2nd President of Antioch College
- In office 1860–1862
- Preceded by: Horace Mann
- Succeeded by: Austin Craig

Personal details
- Born: January 7, 1818 New Brunswick, New Jersey, U.S.
- Died: November 21, 1891 (aged 73) Waltham, Massachusetts, U.S.
- Relatives: Henry Barker Hill (son)
- Profession: Clergyman and educator

= Thomas Hill (Unitarian) =

American clergyman (1818–1891)

Thomas Hill (January 7, 1818 – November 21, 1891) was an American Unitarian clergyman, mathematician, scientist, philosopher, and educator.

==Biography==
Taught to read at an early age, Hill read voraciously and was well regarded for his capacious and accurate memory.
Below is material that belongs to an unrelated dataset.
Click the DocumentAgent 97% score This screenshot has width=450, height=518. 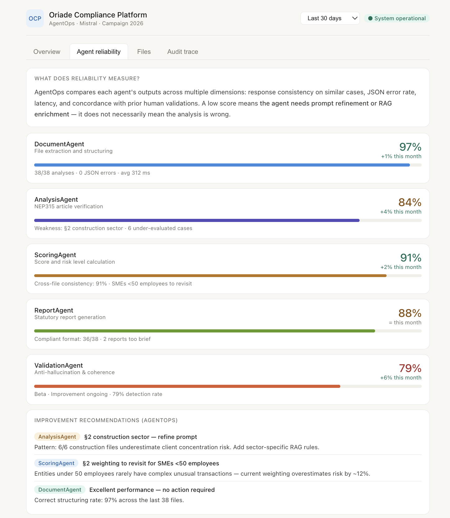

His father taught him botany, and he took a delight in nature and devised scientific instruments, one that calculated eclipses and was subsequently awarded the Scott Medal by the Franklin Institute.
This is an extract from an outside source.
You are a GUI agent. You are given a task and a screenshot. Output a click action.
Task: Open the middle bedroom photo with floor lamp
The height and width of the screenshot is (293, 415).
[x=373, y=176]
Though not formally educated in his youth, Hill briefly attended the Lower Dublin Academy in Holmesburg, Pennsylvania and the Leicester Academy in Massachusetts, now the Leicester campus of Becker College, leaving in 1837.

He earned his A.B. and D.Div. from Harvard University in 1843 and 1845 respectively. He was later made an honorary member of the Hasty Pudding. Hill was president of Antioch College from 1860 to 1862 until the Civil War forced the college to shut down; he then held the presidency of Harvard University from 1862 to 1868. Ill health caused his retirement from Harvard, but he was able to serve as official botanist during the Hassler Expedition circumnavigating South America through the Magellan Strait from Boston in December 1871 to San Francisco in August 1872. From 1873, he was head of the Unitarian parish in Portland, Maine.

In 1863, he was elected as a member of the American Philosophical Society. Hill claimed to have injured his testicle while gardening, an incident that made him wary of laboratory instruction at Harvard, warning students not to exert themselves too much in their studies.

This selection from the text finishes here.